Expo Milano 2015 è stata un’occasione imperdibile per l’Italia e il Made in Italy. L’occasione per presentare al mondo quanto di meglio il Paese sa esprimere in fatto di cultura, creatività, turismo, stile di vita. Ma Expo è stato anche generatore di contatti d’affari e rapporti commerciali, grazie alla presenza a Milano per sei mesi di businessmen e delegazioni economiche dei Paesi che hanno animato l’evento. Trasformare questa possibilità in fatti concreti è stato l’obiettivo di Expo Business Matching, un’iniziativa senza precedenti nella storia delle Esposizioni universali.

 
 
 
 
 

Cos’è stata

 

Expo Business Matching, promosso da Expo Milano 2015 in partnership con  Fiera Milano, Camera di commercio di Milano, Promos e PwC, è stata una piattaforma web di incontri d’affari, creata appositamente per incoraggiare e facilitare l’internazionalizzazione delle imprese durante i sei mesi di Expo.

 
 

 
 

Cosa ha offerto

 

La presenza a Expo 2015 da maggio a ottobre di oltre 140 Paesi, che hanno portato in Italia rappresentanze istituzionali e delegazioni commerciali, è stata per le imprese italiane una straordinaria occasione di relazioni con il mondo. La piattaforma di matching ha generato 1.150  incontri e le aziende attive che hanno partecipato all’iniziativa sono state 2.550 (1.800 italiane e 750 estere).
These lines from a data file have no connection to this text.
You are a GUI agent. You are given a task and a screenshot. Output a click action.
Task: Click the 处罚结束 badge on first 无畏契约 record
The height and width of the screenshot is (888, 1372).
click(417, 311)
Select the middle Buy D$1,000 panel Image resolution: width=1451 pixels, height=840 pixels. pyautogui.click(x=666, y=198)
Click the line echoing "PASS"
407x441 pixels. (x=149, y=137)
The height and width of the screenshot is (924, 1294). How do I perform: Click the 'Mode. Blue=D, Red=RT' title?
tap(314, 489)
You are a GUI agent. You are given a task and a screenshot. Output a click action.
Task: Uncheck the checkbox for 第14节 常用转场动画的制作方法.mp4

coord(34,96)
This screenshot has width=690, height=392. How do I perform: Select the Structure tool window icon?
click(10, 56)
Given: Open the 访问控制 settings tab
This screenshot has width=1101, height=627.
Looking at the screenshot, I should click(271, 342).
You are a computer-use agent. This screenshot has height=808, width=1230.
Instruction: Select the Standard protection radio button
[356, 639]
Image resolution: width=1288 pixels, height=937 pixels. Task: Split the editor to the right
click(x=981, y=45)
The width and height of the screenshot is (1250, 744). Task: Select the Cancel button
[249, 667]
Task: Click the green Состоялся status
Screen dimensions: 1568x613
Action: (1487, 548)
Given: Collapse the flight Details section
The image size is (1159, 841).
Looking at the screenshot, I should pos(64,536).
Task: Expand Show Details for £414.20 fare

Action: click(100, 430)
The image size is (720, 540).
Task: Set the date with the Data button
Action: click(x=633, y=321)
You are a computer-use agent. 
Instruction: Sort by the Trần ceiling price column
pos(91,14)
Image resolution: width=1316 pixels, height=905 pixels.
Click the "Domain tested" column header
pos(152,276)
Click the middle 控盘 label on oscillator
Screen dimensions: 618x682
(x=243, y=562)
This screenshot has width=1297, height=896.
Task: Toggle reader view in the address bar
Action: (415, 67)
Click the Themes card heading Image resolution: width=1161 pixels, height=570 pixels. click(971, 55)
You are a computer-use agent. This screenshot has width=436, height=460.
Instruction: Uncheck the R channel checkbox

In questo modo produttori, distributori, fornitori, buyer, investitori italiani e internazionali hanno avuto l’occasione di aderire a una piattaforma in grado di registrare le reciproche aree di interesse  e di individuare le situazioni con le più alte probabilità di dar luogo a concreti accordi grazie a incontri one to one ospitati in Fiera Milano. I Paesi che hanno aderito alla piattaforma sono stati in totale 72 (tra cui USA, Cina, Emirati Arabi, Germania, Russia, Brasile, Argentina, Regno Unito, Giappone); quelli che hanno ottenuto il maggior numero di incontri sono stati Cina, Giappone e Brasile. Le aree di interesse principali, invece, hanno riguardato il settore del Food & Beverage, il settore Industria e Automazione e quello dell’ Arredamento, Arte, Design.

 
 
 

La piattaforma di incontri

 

L’aspetto innovativo del progetto è stato quello di creare una piattaforma  tecnologica in grado di profilare con precisione i soggetti che si iscrivono e di incrociare le esigenze dell’azienda italiana con i profili delle aziende estere registrate. Sulla base delle affinità individuate è stata elaborata una lista di abbinamenti possibili che, ulteriormente verificati, hanno dato origine a un’agenda di incontri. Per ciascun incontro confermato i partecipanti hanno avuto anche una serie di servizi, tra cui coordinamento delle agende con le controparti, assistenza durante gli incontri con la presenza di mediatori tecnico-culturali (9 lingue disponibili) e report generale dell’incontro. Inoltre le aziende registrate hanno ricevuto informazioni su tutti gli eventi business organizzati dai Paesi partecipanti durante i sei mesi di Expo 2015 e accesso a pubblicazioni, documentazione e contenuti selezionati in tema di internazionalizzazione.